Patient presentation

A 25-year-old male presented with atraumatic right-sided flank and thigh pain with an onset of 3 hours ago. He had limited right hip mobility and strength. Studies showed creatinine kinase (CK) 73,218 U/L, potassium 5.7 mEq/L, and BUN/Creatinine 34/1.6 mg/dL. CT imaging revealed edema in multiple muscle groups [Figure 1]. MRI confirmed extensive myositis [Figure 2]. The patient was aggressively hydrated and started on intravenous methylprednisolone to reduce inflammation. He ultimately recovered to baseline and was discharged.

Figure 1
Figure 1.Computed tomography of the abdomen and pelvis with intravenous contrast in coronal (A) and transverse (B) views showing muscle edema (yellow arrows) concerning for inflammatory myopathy in the right hip and proximal thigh involving multiple muscle groups (gluteus muscles, quadratus femoris, obturator internus and externus, adductor brevis and magnus, and proximal hamstring).
Figure 2
Figure 2.Magnetic resonance imaging with and without contrast with T1 (A and B) and STIR (Short Tau Inversion Recovery) (C and D) sequences with coronal (A and C) and transverse views (B and D) showing muscle edema (yellow arrows) concerning for extensive myositis right pelvis and proximal thigh with edema and fluid along the proximal vastus lateralis and intermedius muscles proximally and within the subcutaneous fat of the buttock and lateral hip.

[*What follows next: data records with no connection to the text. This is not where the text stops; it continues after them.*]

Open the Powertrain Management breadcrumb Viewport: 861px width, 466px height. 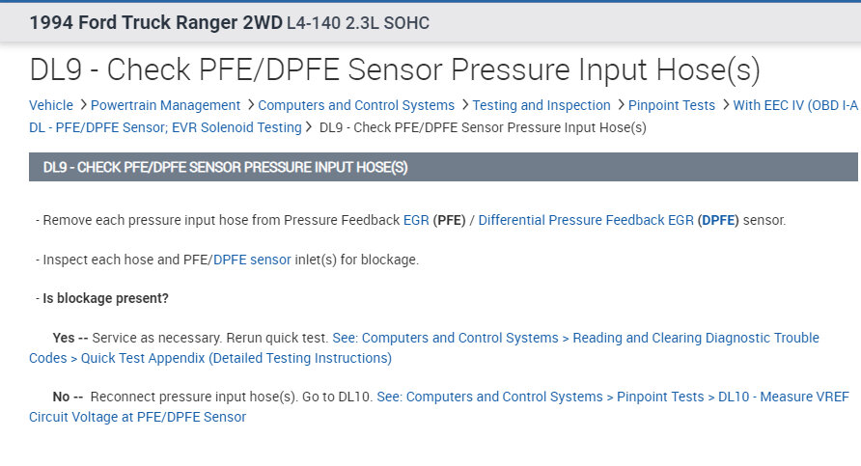coord(165,105)
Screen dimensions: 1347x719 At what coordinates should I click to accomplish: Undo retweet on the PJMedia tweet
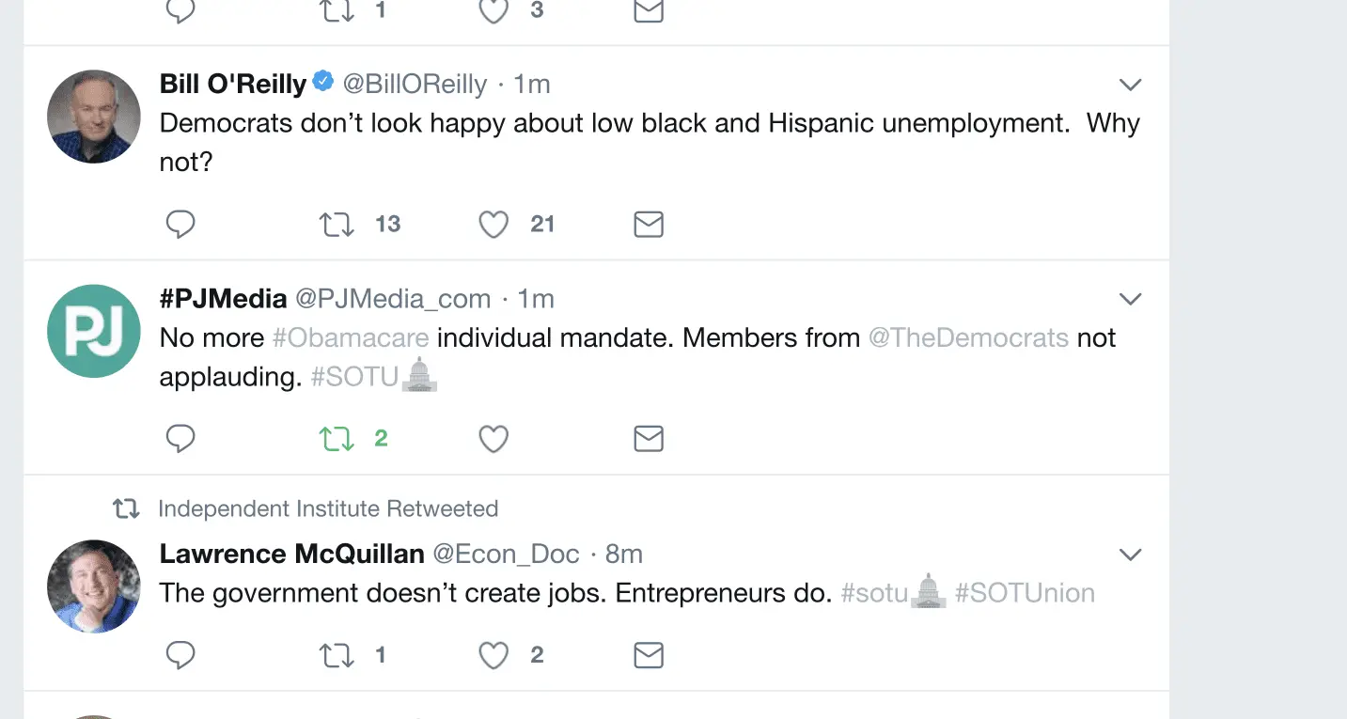pos(337,438)
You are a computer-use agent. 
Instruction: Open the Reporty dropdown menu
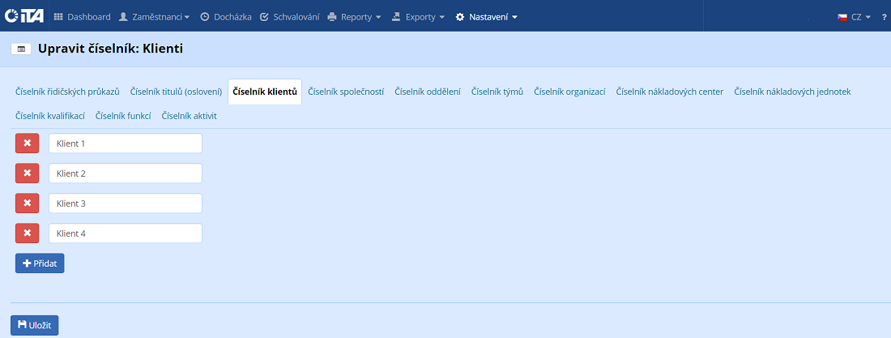click(354, 17)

STIR images are water-sensitive with fatty tissue signal suppression, showing water as bright in comparison to T1 images, presented here for comparison.

Diagnosis

Atraumatic unilateral myositis with rhabdomyolysis of the right lower extremity

Discussion

Rhabdomyolysis describes the breakdown of muscle, causing a release of muscle cell contents into the bloodstream, leading to electrolyte disturbances and acute renal failure from myoglobinuric intratubular cast formation.1,2 Whereas myositis involves muscular symptoms with elevated CK, diagnosis of rhabdomyolysis requires a CK elevation greater than five times the upper limit of normal.1,2

Atraumatic flank and extremity pain are often attributed to urolithiasis and sciatica. A high index of suspicion can facilitate assessment for rarer etiologies such as rhabdomyolysis.2 In our case, the patient admitted to recent use of cocaine and amphetamine, which can increase muscle activity and lead to excessive energy demands.2,3 Although this points towards rare drug-induced myositis, the patient was responsive to steroids given for refractory pain, suggesting a possible autoimmune etiology.4 CT and ultrasound can visualize rhabdomyolysis as focal hypodensities and muscle with both decreased and increased echogenic areas, respectively.5 Although nonspecific, MRI visualizes increased signal intensity with a sensitivity as high as 100% compared to 62% and 42% in CT and ultrasound, respectively.5 Treatment of rhabdomyolysis involves IV hydration to prevent and treat acute kidney injury.1


Ethical considerations

Written informed consent was obtained for the publication of these clinical images and accompanying case details.